━━ DATA FOR PROCESSING

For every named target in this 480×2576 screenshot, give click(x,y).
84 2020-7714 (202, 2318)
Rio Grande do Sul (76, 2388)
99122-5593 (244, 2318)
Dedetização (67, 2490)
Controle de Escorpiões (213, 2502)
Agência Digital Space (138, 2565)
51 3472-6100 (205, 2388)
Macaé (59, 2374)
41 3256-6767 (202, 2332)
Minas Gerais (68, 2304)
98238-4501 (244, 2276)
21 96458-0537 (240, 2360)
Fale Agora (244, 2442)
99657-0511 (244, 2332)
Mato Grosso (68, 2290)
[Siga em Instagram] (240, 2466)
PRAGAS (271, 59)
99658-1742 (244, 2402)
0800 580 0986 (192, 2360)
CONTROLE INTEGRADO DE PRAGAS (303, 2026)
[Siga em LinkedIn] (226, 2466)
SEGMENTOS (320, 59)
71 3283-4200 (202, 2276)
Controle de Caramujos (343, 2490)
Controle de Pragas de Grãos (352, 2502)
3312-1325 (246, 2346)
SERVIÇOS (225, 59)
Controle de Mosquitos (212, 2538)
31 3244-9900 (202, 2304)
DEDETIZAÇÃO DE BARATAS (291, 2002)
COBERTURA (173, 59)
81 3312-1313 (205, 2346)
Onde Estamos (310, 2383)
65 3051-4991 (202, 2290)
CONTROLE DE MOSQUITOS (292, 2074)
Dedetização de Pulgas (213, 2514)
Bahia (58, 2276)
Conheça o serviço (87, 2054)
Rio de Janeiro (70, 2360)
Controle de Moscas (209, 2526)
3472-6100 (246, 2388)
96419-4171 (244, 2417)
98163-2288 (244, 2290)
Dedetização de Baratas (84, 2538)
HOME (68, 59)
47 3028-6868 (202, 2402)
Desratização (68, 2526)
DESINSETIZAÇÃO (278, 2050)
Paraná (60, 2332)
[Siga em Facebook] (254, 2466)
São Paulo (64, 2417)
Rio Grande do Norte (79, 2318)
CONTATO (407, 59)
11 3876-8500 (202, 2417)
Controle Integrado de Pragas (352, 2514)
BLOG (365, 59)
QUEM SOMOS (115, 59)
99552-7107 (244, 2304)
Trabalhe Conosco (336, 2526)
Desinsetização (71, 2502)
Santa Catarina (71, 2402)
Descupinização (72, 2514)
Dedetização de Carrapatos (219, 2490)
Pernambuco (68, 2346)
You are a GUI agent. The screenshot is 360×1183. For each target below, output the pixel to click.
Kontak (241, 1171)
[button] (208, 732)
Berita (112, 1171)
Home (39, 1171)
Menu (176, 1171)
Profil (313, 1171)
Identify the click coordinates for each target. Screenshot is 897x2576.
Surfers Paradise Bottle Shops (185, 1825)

━━━━
━━ DATA FOR PROCESSING

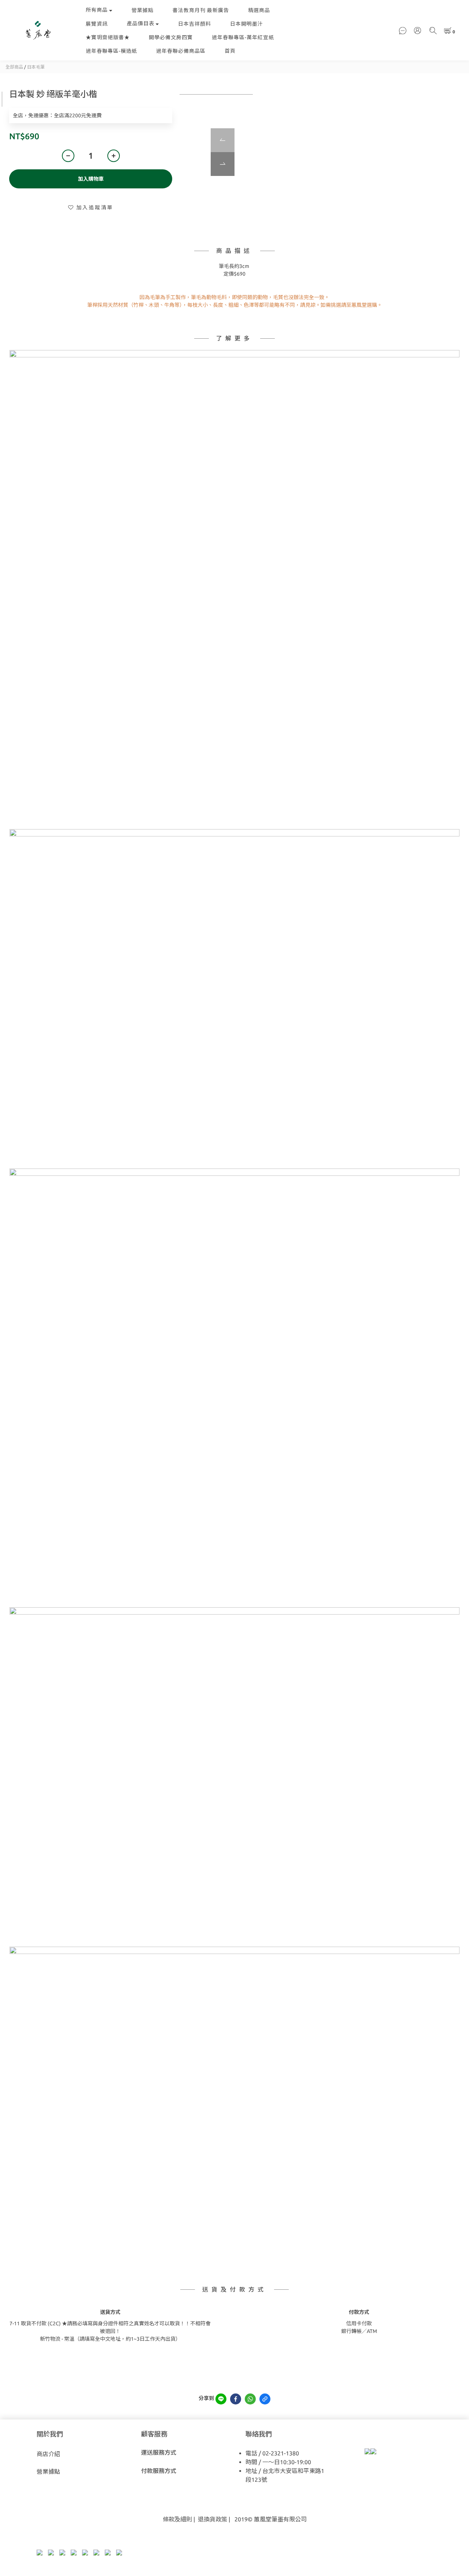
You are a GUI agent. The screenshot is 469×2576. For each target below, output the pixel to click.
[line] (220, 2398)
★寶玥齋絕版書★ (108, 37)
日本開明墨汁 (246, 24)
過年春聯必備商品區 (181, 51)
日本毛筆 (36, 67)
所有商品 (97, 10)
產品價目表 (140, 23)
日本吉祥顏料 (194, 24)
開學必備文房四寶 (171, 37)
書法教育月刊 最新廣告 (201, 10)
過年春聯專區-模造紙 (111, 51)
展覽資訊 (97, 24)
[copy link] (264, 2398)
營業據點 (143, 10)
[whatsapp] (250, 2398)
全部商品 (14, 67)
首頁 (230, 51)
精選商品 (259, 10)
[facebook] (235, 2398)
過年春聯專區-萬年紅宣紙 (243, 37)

━━━━
━━ DATA FOR PROCESSING

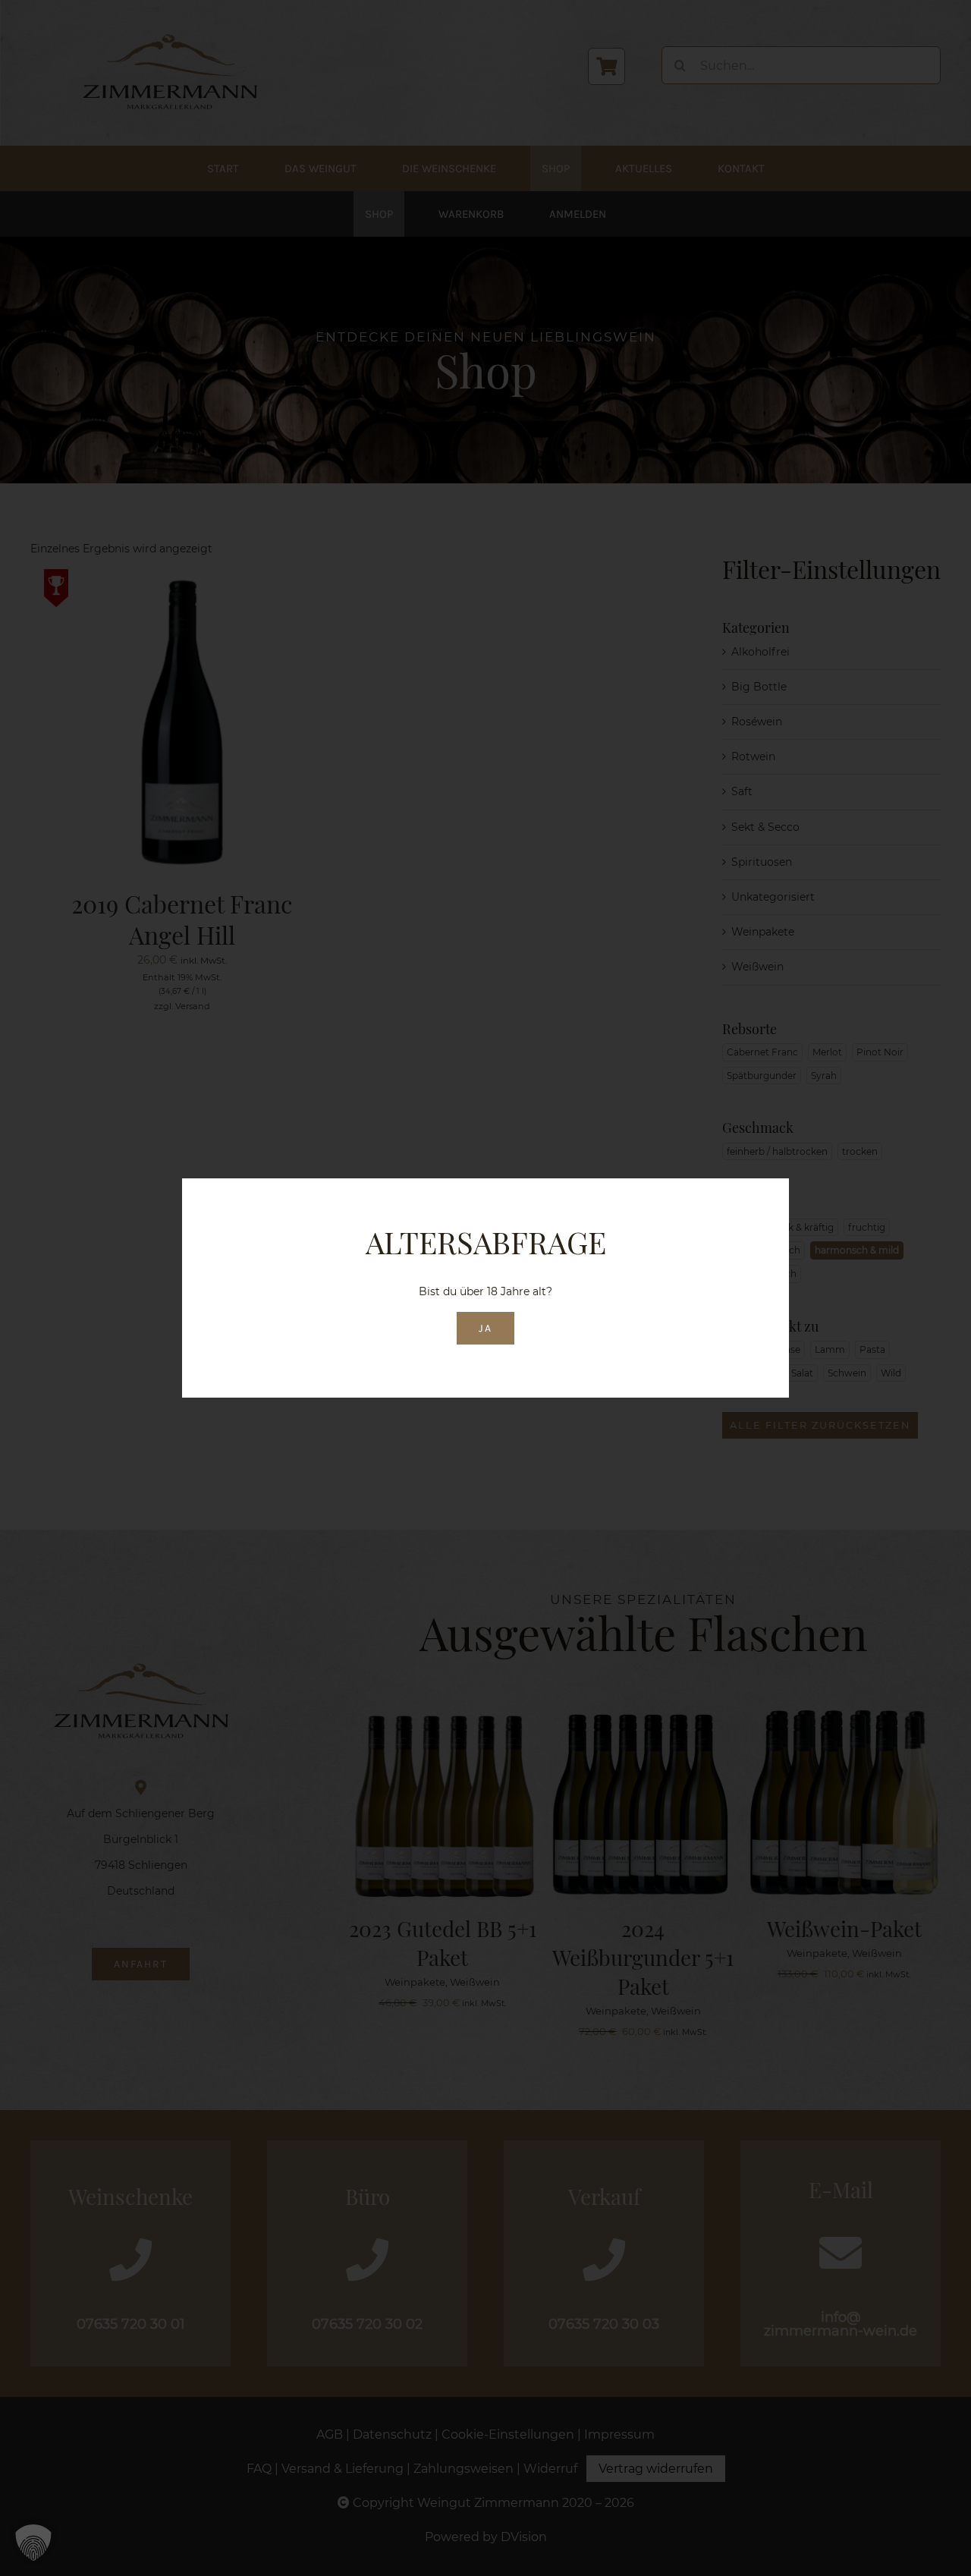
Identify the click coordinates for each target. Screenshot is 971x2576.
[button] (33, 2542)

━━━━

### WHAT IS REQUIRED
Going down the listing above, begin printing at the line with "[Siga em LinkedIn] (226, 2466)" and finish with the line with "Pernambuco (68, 2346)", exactly as they appear.

### ANSWER SECTION
[Siga em LinkedIn] (226, 2466)
SEGMENTOS (320, 59)
71 3283-4200 (202, 2276)
Controle de Caramujos (343, 2490)
Controle de Pragas de Grãos (352, 2502)
3312-1325 (246, 2346)
SERVIÇOS (225, 59)
Controle de Mosquitos (212, 2538)
31 3244-9900 (202, 2304)
DEDETIZAÇÃO DE BARATAS (291, 2002)
COBERTURA (173, 59)
81 3312-1313 (205, 2346)
Onde Estamos (310, 2383)
65 3051-4991 (202, 2290)
CONTROLE DE MOSQUITOS (292, 2074)
Dedetização de Pulgas (213, 2514)
Bahia (58, 2276)
Conheça o serviço (87, 2054)
Rio de Janeiro (70, 2360)
Controle de Moscas (209, 2526)
3472-6100 (246, 2388)
96419-4171 (244, 2417)
98163-2288 (244, 2290)
Dedetização de Baratas (84, 2538)
HOME (68, 59)
47 3028-6868 (202, 2402)
Desratização (68, 2526)
DESINSETIZAÇÃO (278, 2050)
Paraná (60, 2332)
[Siga em Facebook] (254, 2466)
São Paulo (64, 2417)
Rio Grande do Norte (79, 2318)
CONTATO (407, 59)
11 3876-8500 (202, 2417)
Controle Integrado de Pragas (352, 2514)
BLOG (365, 59)
QUEM SOMOS (115, 59)
99552-7107 (244, 2304)
Trabalhe Conosco (336, 2526)
Desinsetização (71, 2502)
Santa Catarina (71, 2402)
Descupinização (72, 2514)
Dedetização de Carrapatos (219, 2490)
Pernambuco (68, 2346)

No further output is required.